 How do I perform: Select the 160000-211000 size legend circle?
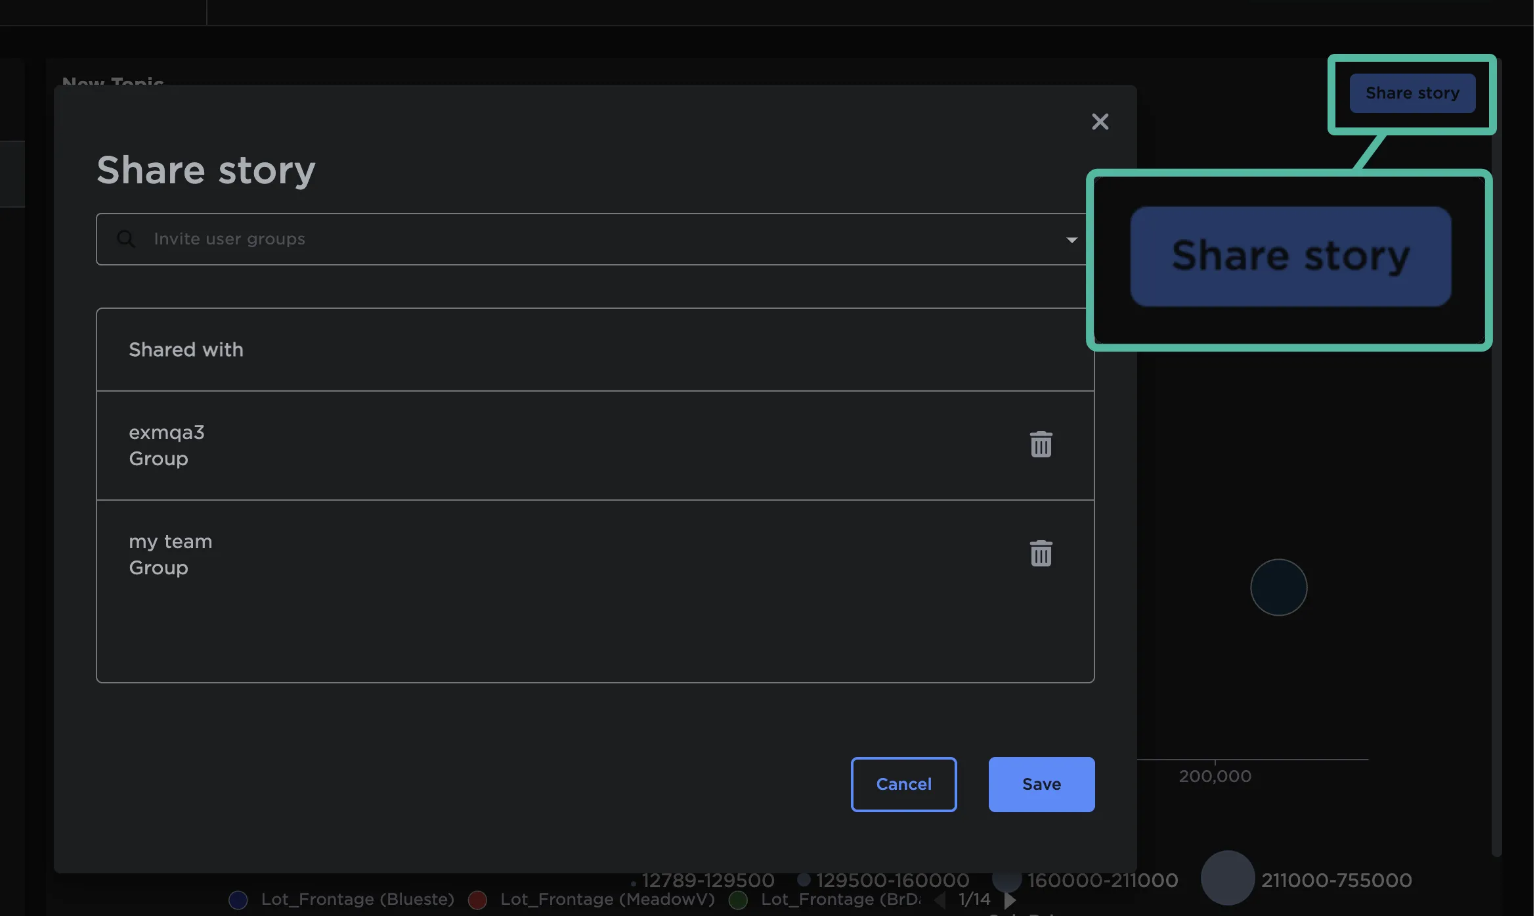point(1006,880)
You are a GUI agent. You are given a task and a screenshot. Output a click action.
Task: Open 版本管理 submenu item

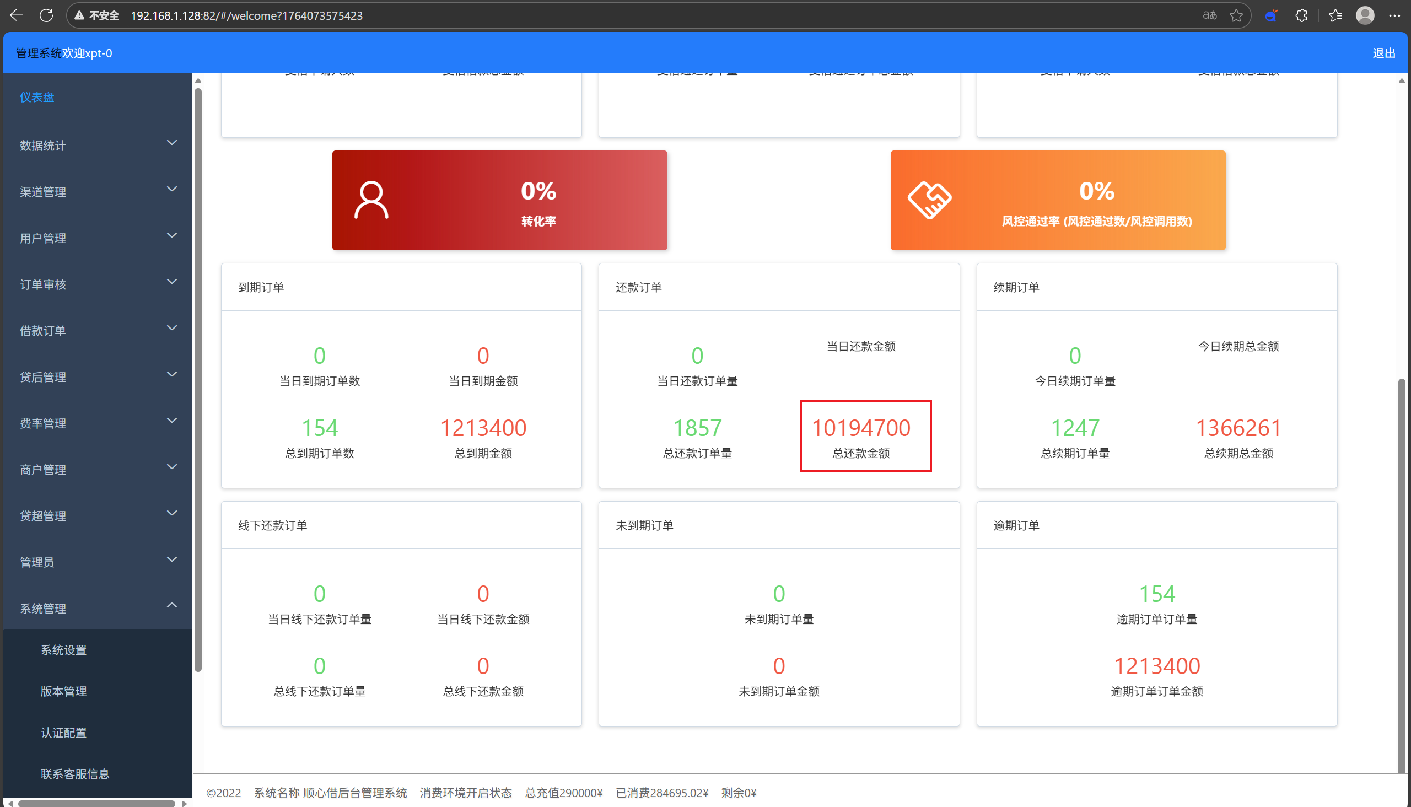pos(64,691)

## Exercise description
Exact copy, pictures omitted: every line from the one holding "You are a GUI" through the last line of the data above, and nothing else.

## Answer for this exercise
You are a GUI agent. You are given a task and a screenshot. Output a click action.
Task: Open 版本管理 submenu item

pos(64,691)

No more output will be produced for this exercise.